Re: [New Feature] Article memory cache

Post by hugbug » 30 Jul 2014, 19:48

If direct write is disabled there is no flushing until all articles for a file are downloaded. If the cache is full the other articles (which do not fit into the cache) will be saved into temporary files just like they would if the cache were disabled.

The premature flushing in DirectWrite=off is possible but it is not always optimal. Users may use separate drives for temp-directory and destination directory. In that case two writings into destination directory (once zeros and then actual data) is bad. Another option would be needed to control the behavior.

At the moment the DirectWrite+ArticleCache looks like the best fit for most system.

Macs (as a notable popular system not supporting sparse files) are probably better served with DirectWrite=off+ArticleCache=1GB. Macs have a lot of memory anyway. I don't know other systems not supporting sparse files, which I should care about.

mannibis
Posts: 60
Joined: 29 Jul 2014, 15:10

Re: [New Feature] Article memory cache

Post by mannibis » 31 Jul 2014, 22:43

Upgraded to latest testing version.
I have NZBGet on a Mac-Mini (2.5 Ghz i5 w/ 8 GB Ram) downloading directly to my NAS that's mounted via AFP.

I have DirectWrite ON, Article Cache 500 MB, and WriteBuffer as 1024.

Dude, my speed went up 3-4 MB/s....I don't know if I hit the optimal sweet spot or not, but I tried 2,000 MB for Article Cache and my speeds were around 28 MB/s. Having it at 0 slowed me down to around 19 MB/s for some reason. But after setting it to 500 MB, I'm getting 38 MB/s consistently, whereas with V13 Stable I could only hit 35 MB/s consistently.

Nice work man! I noticed you mentioned that Mac's should have DirectWrite Off, but is that only for Mac's downloading to their own hard drive (HFS), right? Right now I have it on, but it's writing directly to my NAS (EXT4).

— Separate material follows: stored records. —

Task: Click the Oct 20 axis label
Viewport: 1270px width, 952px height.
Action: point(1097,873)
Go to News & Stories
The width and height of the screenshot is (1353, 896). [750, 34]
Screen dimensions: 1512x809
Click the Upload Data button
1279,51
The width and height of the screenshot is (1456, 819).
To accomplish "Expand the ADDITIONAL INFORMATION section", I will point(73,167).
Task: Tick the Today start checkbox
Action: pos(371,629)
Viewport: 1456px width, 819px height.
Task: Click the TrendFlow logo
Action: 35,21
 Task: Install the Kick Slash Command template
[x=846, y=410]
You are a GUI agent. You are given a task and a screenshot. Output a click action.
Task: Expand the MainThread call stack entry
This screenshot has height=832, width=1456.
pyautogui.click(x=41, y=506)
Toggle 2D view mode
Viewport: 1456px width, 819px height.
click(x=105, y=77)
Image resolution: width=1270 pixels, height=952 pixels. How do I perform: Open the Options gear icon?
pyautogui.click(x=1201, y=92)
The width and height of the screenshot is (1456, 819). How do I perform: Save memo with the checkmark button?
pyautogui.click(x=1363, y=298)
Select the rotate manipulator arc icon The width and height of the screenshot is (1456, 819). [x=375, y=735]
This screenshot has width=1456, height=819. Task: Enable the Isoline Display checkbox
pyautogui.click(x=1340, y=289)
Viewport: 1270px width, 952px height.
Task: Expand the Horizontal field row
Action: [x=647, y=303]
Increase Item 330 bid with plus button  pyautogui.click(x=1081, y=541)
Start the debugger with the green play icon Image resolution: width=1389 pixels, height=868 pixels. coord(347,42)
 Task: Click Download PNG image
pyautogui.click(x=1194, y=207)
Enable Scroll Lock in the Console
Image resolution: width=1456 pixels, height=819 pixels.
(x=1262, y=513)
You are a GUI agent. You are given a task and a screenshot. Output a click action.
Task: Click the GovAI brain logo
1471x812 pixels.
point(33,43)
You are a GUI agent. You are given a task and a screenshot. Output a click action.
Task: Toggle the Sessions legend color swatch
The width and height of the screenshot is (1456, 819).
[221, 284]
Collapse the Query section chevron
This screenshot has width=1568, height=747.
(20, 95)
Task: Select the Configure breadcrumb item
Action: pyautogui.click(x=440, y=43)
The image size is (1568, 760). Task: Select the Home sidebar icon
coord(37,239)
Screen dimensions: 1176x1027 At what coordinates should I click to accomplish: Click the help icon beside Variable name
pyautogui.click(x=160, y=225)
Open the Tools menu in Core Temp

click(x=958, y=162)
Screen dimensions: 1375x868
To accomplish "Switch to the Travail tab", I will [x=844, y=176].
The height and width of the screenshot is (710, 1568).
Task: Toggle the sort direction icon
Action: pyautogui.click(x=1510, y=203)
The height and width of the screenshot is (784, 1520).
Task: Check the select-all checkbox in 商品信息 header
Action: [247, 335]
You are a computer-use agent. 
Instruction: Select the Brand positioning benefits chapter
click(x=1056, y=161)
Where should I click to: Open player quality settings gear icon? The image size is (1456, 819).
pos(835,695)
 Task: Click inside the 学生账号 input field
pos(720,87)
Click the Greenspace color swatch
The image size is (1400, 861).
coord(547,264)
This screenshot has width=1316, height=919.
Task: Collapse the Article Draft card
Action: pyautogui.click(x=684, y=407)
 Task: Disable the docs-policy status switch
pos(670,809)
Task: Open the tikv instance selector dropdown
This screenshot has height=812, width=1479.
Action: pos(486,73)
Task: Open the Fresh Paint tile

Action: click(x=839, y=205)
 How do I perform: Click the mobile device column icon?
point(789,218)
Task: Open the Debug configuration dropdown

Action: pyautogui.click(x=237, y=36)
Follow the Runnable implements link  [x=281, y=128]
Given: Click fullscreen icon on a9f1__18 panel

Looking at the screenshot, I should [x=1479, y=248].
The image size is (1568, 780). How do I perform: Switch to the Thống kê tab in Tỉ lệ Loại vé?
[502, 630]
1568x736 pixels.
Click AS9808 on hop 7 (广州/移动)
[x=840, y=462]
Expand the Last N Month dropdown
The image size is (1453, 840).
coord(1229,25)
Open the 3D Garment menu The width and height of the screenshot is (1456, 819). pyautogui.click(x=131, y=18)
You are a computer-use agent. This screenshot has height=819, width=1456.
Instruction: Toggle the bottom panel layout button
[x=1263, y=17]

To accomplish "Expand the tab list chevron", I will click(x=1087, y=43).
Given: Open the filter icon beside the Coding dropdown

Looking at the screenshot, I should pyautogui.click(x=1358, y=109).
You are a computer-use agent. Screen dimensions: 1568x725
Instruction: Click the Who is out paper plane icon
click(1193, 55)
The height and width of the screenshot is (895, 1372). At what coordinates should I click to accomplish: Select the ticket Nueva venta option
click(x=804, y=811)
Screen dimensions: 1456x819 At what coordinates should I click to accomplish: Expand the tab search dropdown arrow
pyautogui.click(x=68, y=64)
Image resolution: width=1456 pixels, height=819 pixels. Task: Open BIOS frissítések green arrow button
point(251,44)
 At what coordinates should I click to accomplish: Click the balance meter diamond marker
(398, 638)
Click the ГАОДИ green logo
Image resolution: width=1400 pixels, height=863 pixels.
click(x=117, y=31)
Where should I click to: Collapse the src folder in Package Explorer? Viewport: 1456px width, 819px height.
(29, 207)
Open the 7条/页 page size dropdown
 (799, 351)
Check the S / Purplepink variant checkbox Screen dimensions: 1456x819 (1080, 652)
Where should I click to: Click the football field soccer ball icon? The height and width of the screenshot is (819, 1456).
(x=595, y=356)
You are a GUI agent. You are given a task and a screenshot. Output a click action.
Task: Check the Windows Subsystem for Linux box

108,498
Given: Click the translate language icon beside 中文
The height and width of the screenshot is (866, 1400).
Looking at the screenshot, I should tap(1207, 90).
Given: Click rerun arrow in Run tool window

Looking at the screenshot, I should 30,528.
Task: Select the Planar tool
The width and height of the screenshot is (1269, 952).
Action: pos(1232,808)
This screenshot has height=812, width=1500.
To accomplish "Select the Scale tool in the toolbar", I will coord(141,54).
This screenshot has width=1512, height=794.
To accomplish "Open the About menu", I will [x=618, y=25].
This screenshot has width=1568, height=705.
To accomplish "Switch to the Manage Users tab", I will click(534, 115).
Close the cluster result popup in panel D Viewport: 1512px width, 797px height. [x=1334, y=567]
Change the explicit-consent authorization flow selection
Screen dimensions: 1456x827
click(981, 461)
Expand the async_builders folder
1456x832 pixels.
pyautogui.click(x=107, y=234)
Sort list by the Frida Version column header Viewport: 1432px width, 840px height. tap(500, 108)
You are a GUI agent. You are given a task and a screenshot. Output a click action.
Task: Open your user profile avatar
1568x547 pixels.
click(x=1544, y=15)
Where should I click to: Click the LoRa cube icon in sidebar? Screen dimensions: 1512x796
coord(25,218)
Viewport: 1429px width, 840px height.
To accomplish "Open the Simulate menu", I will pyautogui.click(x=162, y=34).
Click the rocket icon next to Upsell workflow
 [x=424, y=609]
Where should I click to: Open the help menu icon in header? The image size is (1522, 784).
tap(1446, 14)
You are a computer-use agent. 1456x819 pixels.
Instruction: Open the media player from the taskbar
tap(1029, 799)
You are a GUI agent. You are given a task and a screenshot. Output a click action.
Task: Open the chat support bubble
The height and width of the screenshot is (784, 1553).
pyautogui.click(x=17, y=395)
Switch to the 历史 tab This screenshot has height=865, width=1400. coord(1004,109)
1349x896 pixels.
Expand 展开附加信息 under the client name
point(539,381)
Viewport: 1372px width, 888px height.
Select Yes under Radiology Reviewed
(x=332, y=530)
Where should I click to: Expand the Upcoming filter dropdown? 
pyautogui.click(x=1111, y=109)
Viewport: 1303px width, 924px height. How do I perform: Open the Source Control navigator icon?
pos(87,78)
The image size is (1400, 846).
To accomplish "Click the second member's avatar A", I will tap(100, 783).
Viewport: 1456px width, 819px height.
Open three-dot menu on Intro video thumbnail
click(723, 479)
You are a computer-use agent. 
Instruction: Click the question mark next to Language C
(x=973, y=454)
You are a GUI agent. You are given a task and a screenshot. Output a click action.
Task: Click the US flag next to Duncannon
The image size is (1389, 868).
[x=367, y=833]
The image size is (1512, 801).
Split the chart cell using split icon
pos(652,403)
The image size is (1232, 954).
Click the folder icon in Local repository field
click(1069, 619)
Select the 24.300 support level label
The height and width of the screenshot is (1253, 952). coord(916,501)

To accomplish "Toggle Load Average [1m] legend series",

Either way, I'm going to leave it as is since I'm pretty much saturating my connection (300/20). Just leaving this here for anyone who is trying to figure out what to set ArticleCache to.

hugbug
Developer & Admin
Posts: 7645
Joined: 09 Sep 2008, 11:58
Location: Germany

Re: [New Feature] Article memory cache

Post by hugbug » 31 Jul 2014, 23:03

There shouldn't be such thing as sweet spot of article cache size :)

In the "status and statistics"-dialog there is a new line "Article Cache" showing the amount of memory currently used. Please take a look there when trying different cache sizes. For downloads consisting of rar-files say 200 MB the used memory should not be much higher than 200 MB (may be a little bit when it is flushing one file and downloading another at the same moment). Meaning the ArticleCache set to 500 MB or 2000 MB should give the same results.

The inability of Macs to create spares files refers indeed to HFS only. The kernel itself does support sparse files on other file systems. I don't know for sure if it works via NFS or AFP though. I hope it does.

This is how you can test it: find an nzb-file with very large rar-files (preferably 500 MB, try bluray images). Start download, open download volume graph. At the moments it switches from one file to another it creates an output file on disk. Sparse files are created very fast, but the system not supporting sparse files needs several seconds to write 500 MB of zeros. If that happens you should see a drop lasting few seconds on the volume graph. When monitoring you can open the "status and statistics"-dialog in another browser window to watch the used Article Cache simultaneously - when it comes near 500 MB you know it will start flushing one file and creating a new output file.

mannibis
Posts: 60
Joined: 29 Jul 2014, 15:10

Re: [New Feature] Article memory cache

Post by mannibis » 31 Jul 2014, 23:37

I didn't notice any spikes down to 0 lasting seconds every 500 MB, but I did notice spikes that lasted half a second every once in a while (not corresponding to Article Cache size). Either way, I tried setting it to 1 GB and was getting the same speeds. As to whether I should leave DirectWrite on or off, I don't know. I've always had it on and haven't experienced any slow speed or unpacking (upacks of 10 gb usually take 5 min.)